初恋が実る瞬間、異世界召喚に邪魔された私。聖女なんて断固拒否させていただきます!〜魔王な幼馴染の溺愛は、世界を越えるようです〜
「うん、やっぱりひなによく似合う」
「あっ、有り難う……っ!」
きーくんがブレスレットを付けてくれたことと、綺麗な顔を間近で見てしまったこともあり、恥ずかしくて顔が真っ赤になる。

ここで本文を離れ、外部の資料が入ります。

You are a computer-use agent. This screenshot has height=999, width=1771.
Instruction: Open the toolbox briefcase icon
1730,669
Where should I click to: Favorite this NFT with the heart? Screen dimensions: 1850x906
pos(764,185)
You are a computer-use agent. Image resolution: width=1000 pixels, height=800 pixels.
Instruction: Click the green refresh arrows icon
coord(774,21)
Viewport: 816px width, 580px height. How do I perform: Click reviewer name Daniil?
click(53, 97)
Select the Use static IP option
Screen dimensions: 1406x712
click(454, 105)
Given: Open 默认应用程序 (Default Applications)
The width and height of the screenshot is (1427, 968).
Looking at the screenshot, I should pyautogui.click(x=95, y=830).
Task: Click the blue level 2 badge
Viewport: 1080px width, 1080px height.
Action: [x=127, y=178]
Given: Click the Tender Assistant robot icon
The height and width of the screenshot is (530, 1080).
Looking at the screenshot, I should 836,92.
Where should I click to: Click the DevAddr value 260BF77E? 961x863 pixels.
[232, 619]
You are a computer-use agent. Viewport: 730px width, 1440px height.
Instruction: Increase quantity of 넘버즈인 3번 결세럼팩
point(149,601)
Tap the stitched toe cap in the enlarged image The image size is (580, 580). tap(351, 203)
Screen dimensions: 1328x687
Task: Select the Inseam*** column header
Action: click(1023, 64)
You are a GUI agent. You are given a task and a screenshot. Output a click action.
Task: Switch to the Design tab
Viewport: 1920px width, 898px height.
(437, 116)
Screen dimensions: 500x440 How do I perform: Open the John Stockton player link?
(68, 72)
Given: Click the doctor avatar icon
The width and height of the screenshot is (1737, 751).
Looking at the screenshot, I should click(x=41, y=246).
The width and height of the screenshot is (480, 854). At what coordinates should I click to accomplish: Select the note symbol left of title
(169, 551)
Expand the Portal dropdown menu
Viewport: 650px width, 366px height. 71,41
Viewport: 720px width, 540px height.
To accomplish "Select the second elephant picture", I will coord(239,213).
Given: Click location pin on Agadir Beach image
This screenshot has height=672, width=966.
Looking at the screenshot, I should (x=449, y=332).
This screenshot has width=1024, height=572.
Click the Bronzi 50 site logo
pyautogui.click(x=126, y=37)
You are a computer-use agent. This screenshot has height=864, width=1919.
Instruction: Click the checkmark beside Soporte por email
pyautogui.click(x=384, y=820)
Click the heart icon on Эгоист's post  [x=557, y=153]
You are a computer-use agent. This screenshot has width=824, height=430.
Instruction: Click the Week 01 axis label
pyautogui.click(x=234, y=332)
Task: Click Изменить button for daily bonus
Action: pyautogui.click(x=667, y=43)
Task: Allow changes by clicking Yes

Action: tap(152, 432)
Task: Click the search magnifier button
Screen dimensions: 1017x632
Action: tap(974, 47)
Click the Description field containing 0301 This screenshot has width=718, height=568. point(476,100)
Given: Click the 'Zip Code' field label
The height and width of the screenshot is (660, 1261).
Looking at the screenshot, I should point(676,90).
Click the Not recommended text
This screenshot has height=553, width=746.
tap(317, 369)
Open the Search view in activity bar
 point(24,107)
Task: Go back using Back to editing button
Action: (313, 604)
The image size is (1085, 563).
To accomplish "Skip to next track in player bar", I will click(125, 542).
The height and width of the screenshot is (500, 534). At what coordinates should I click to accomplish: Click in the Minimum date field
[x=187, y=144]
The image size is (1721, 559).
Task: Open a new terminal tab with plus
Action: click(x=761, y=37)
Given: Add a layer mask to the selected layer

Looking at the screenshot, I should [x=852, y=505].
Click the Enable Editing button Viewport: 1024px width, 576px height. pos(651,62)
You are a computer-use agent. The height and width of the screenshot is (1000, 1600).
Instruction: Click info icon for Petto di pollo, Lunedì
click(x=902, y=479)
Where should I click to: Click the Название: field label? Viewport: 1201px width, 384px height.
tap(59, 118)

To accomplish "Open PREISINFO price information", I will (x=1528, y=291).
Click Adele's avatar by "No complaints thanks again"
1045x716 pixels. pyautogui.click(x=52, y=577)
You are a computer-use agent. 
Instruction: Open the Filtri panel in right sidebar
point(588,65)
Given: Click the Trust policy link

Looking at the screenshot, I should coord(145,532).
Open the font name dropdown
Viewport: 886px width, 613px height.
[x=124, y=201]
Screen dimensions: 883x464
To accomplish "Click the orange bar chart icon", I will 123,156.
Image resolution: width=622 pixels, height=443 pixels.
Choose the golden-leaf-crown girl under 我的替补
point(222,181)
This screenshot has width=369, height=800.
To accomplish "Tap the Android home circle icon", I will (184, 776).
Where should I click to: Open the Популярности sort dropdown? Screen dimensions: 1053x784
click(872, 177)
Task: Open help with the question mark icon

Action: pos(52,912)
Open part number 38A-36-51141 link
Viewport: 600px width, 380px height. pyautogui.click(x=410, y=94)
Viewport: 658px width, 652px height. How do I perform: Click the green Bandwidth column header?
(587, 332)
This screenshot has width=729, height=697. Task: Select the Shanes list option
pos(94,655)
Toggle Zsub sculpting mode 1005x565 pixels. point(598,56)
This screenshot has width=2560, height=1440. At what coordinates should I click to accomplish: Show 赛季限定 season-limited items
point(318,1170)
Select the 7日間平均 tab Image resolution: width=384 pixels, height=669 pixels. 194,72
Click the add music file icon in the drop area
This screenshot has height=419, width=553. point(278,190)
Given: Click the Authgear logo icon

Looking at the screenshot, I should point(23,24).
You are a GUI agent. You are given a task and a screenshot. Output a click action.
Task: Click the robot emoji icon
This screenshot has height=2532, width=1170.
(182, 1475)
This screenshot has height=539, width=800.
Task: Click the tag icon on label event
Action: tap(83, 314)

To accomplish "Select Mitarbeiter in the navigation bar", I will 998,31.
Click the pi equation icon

それに、きーくんの手が触れたところが、とても熱く感じるのは──気のせいかな?
「来年も再来年も……その先もずっと、ひなと一緒に誕生日を祝いたいな」
そう言って微笑むきーくんに、私の心臓の鼓動が限界まで速くなる。
これ以上好きにさせて、きーくんは私をどうしたいのだろう。
毎日毎日、これ以上好きになっちゃダメだって自分に言い聞かせているのに、好きな気持ちはあっさりと限界を超えてしまう。
──きーくんには、すごく大切な人がいるのに……。
「そうだね。本当にそうだったらいいな……っ」
「……ひな?」
きーくんの言葉は嬉しいけれど、喜べば喜ぶほど、きーくんが好きな人の影がチラついて、私の心をぎゅうっと締め付ける。
「ううん、何でもない! ブレスレット、本当に有り難う……っ! 失くさないようにするね!」
私は頑張って笑顔を作る。こんなに早く練習の成果が出るとは思わなかった。
……まだ告白もしていないのに。